Biological Industries chose Connecticut for some of the same reasons as Applango, said Marketing Director Tanya Potcova, including nearer access to its primary U.S. market. Founded 30 years ago, BI’s catalog contains some 500 varieties of cell cultures used to grow human and animal cells for biologic research, of which about 489 are distributed from its 3,500-square-foot refrigerated storage-distribution facility in Cromwell, Potcova said.

Local ties and strong universities

Biological Industries has a local tie to the region through a Windsor business that owns a stake in the company, she said. But the opportunity to be nearer, Potcova said, to research schools and talent farms like UConn and Yale, plus having practically next door Jackson Laboratory, another producer-supplier of research media, and other health-research vendors close by was too good to ignore.

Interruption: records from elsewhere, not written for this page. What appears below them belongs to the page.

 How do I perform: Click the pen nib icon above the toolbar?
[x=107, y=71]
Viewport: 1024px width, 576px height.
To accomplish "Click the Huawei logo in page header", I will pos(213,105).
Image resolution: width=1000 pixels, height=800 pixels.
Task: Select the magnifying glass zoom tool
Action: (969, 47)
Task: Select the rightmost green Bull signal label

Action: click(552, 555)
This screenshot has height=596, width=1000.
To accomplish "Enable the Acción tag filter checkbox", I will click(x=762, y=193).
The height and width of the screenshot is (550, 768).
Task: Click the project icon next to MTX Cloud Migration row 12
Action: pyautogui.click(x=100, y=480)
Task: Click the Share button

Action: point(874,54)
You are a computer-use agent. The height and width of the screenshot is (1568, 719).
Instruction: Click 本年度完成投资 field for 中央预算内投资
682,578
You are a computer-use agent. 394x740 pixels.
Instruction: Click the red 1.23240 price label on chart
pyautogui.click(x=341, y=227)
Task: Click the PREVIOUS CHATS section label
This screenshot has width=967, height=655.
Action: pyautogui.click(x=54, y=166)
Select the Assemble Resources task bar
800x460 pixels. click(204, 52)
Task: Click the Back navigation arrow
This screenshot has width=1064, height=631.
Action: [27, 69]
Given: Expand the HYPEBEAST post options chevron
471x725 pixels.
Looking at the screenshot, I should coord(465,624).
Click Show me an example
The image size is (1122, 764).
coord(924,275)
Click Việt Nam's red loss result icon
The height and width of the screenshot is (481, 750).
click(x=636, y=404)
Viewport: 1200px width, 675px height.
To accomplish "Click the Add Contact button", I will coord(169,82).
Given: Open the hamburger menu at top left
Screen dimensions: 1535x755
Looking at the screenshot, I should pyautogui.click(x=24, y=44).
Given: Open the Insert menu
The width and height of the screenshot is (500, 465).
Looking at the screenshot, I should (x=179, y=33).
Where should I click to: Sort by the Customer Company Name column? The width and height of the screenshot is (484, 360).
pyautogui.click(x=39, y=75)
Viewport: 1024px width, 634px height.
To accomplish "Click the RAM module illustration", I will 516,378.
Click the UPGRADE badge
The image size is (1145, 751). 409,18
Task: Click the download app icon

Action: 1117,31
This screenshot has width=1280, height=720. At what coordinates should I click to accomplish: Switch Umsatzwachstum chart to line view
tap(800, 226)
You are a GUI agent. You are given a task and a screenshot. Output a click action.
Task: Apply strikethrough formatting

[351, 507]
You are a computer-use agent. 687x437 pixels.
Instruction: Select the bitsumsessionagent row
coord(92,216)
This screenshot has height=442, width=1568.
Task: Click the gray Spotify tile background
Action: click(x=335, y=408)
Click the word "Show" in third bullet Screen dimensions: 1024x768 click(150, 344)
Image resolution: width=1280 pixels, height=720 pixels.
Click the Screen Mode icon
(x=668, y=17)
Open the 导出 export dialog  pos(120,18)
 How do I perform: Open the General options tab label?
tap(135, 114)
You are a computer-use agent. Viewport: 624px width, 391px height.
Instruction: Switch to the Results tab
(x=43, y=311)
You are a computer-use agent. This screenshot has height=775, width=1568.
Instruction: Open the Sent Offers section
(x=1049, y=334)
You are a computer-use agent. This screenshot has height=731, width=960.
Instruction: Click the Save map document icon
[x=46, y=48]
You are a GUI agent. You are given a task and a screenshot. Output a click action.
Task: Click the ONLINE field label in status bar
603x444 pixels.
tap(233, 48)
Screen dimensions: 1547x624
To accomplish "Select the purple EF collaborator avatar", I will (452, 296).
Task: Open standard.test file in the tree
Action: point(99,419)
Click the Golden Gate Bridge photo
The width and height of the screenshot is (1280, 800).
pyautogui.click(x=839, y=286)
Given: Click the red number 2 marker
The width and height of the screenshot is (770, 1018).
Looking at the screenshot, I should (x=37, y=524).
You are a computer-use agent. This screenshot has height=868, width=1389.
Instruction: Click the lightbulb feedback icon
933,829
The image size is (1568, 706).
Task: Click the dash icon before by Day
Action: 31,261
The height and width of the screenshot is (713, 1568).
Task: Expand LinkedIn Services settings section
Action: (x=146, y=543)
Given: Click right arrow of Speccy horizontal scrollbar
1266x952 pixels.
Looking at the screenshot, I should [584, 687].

“It’s time to brand build,” she said of BI’s plan to leverage its Connecticut presence to make its name and products more familiar to the U.S. market.

Currently, BI employs five in Cromwell but eventually plans to expand that to eight, with the hiring of more scientists and sales staff who would be stationed across the country, Potcova said.

A key partner in Connecticut’s commercial Israeli recruitment has been the Jewish Federation of Greater Hartford, according to DECD’s Smith and others.

Aside from a lead role in marshalling summit resources and participants, the West Hartford advocacy-education organization has eagerly awaited arrival to Connecticut of Israeli companies, said Zimmerman, the Jewish Federation vice president.

Cultural touchstone

The Federation, too, serves as a cultural touchstone for those Israeli firms that want to know more about the cultures and lifestyles in the Connecticut and U.S. before they leap, Zimmerman said.

“No. 1, it’s about jobs for Connecticut. It’s our home as well,” she said. “We want a strong Hartford. We want a strong Connecticut.”